I would like every entry below written out exactly.
= Beginning of Section =
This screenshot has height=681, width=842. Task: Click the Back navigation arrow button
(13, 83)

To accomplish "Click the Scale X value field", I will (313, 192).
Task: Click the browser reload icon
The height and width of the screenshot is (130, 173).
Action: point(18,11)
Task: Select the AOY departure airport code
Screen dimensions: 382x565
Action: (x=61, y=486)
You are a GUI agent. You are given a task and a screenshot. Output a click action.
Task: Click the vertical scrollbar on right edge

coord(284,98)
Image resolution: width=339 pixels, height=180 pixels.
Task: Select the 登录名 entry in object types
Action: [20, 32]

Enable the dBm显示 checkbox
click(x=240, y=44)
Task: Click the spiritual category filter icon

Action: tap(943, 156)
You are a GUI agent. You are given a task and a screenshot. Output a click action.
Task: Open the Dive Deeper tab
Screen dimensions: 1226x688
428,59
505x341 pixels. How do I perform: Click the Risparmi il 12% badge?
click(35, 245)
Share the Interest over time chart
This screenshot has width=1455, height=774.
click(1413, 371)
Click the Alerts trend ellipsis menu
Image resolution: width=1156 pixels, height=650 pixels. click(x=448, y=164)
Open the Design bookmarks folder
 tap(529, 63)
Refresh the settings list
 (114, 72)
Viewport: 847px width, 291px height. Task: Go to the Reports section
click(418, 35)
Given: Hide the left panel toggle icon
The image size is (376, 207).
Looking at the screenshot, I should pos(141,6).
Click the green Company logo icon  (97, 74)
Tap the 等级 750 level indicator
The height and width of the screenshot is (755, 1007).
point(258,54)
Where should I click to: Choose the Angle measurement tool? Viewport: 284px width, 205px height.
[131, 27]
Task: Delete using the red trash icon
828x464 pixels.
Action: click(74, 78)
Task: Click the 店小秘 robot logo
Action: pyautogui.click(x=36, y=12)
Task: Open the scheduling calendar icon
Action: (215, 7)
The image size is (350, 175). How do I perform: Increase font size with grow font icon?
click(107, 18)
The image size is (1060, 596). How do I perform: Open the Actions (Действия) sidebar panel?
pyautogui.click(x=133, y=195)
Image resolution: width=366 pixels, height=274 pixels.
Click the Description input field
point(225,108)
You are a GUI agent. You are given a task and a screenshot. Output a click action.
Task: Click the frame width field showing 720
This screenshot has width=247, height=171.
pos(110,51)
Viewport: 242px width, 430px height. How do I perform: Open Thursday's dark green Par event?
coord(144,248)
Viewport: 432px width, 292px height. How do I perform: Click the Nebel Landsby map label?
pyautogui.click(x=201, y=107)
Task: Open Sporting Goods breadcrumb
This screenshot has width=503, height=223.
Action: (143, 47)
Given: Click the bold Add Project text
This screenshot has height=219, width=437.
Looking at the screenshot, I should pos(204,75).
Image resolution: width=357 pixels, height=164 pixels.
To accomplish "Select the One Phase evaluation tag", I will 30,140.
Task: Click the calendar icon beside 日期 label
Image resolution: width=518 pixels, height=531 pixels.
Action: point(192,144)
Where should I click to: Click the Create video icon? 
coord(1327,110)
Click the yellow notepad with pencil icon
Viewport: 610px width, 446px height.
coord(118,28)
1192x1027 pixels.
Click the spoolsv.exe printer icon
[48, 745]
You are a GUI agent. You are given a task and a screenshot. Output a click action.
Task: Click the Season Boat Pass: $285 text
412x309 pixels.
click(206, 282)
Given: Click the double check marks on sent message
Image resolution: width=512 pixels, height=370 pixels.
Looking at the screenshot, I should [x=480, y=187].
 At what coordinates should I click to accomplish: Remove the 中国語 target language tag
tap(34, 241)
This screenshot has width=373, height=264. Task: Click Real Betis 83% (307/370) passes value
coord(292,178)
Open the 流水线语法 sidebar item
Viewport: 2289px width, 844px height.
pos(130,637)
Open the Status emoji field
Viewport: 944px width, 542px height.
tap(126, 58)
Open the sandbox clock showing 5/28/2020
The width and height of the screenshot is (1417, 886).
= End of Section =
• [Solution to the exercise]
This screenshot has height=681, width=842. Task: Click the Back navigation arrow button
(13, 83)

To accomplish "Click the Scale X value field", I will (313, 192).
Task: Click the browser reload icon
The height and width of the screenshot is (130, 173).
Action: point(18,11)
Task: Select the AOY departure airport code
Screen dimensions: 382x565
Action: (x=61, y=486)
You are a GUI agent. You are given a task and a screenshot. Output a click action.
Task: Click the vertical scrollbar on right edge

coord(284,98)
Image resolution: width=339 pixels, height=180 pixels.
Task: Select the 登录名 entry in object types
Action: [20, 32]

Enable the dBm显示 checkbox
click(x=240, y=44)
Task: Click the spiritual category filter icon

Action: tap(943, 156)
You are a GUI agent. You are given a task and a screenshot. Output a click action.
Task: Open the Dive Deeper tab
Screen dimensions: 1226x688
428,59
505x341 pixels. How do I perform: Click the Risparmi il 12% badge?
click(35, 245)
Share the Interest over time chart
This screenshot has width=1455, height=774.
click(1413, 371)
Click the Alerts trend ellipsis menu
Image resolution: width=1156 pixels, height=650 pixels. click(x=448, y=164)
Open the Design bookmarks folder
 tap(529, 63)
Refresh the settings list
 (114, 72)
Viewport: 847px width, 291px height. Task: Go to the Reports section
click(418, 35)
Given: Hide the left panel toggle icon
The image size is (376, 207).
Looking at the screenshot, I should pos(141,6).
Click the green Company logo icon  (97, 74)
Tap the 等级 750 level indicator
The height and width of the screenshot is (755, 1007).
point(258,54)
Where should I click to: Choose the Angle measurement tool? Viewport: 284px width, 205px height.
[131, 27]
Task: Delete using the red trash icon
828x464 pixels.
Action: click(74, 78)
Task: Click the 店小秘 robot logo
Action: pyautogui.click(x=36, y=12)
Task: Open the scheduling calendar icon
Action: (215, 7)
The image size is (350, 175). How do I perform: Increase font size with grow font icon?
click(107, 18)
The image size is (1060, 596). How do I perform: Open the Actions (Действия) sidebar panel?
pyautogui.click(x=133, y=195)
Image resolution: width=366 pixels, height=274 pixels.
Click the Description input field
point(225,108)
You are a GUI agent. You are given a task and a screenshot. Output a click action.
Task: Click the frame width field showing 720
This screenshot has width=247, height=171.
pos(110,51)
Viewport: 242px width, 430px height. How do I perform: Open Thursday's dark green Par event?
coord(144,248)
Viewport: 432px width, 292px height. How do I perform: Click the Nebel Landsby map label?
pyautogui.click(x=201, y=107)
Task: Open Sporting Goods breadcrumb
This screenshot has width=503, height=223.
Action: (143, 47)
Given: Click the bold Add Project text
This screenshot has height=219, width=437.
Looking at the screenshot, I should pos(204,75).
Image resolution: width=357 pixels, height=164 pixels.
To accomplish "Select the One Phase evaluation tag", I will 30,140.
Task: Click the calendar icon beside 日期 label
Image resolution: width=518 pixels, height=531 pixels.
Action: point(192,144)
Where should I click to: Click the Create video icon? 
coord(1327,110)
Click the yellow notepad with pencil icon
Viewport: 610px width, 446px height.
coord(118,28)
1192x1027 pixels.
Click the spoolsv.exe printer icon
[48, 745]
You are a GUI agent. You are given a task and a screenshot. Output a click action.
Task: Click the Season Boat Pass: $285 text
412x309 pixels.
click(206, 282)
Given: Click the double check marks on sent message
Image resolution: width=512 pixels, height=370 pixels.
Looking at the screenshot, I should [x=480, y=187].
 At what coordinates should I click to accomplish: Remove the 中国語 target language tag
tap(34, 241)
This screenshot has width=373, height=264. Task: Click Real Betis 83% (307/370) passes value
coord(292,178)
Open the 流水线语法 sidebar item
Viewport: 2289px width, 844px height.
pos(130,637)
Open the Status emoji field
Viewport: 944px width, 542px height.
tap(126, 58)
Open the sandbox clock showing 5/28/2020
The width and height of the screenshot is (1417, 886).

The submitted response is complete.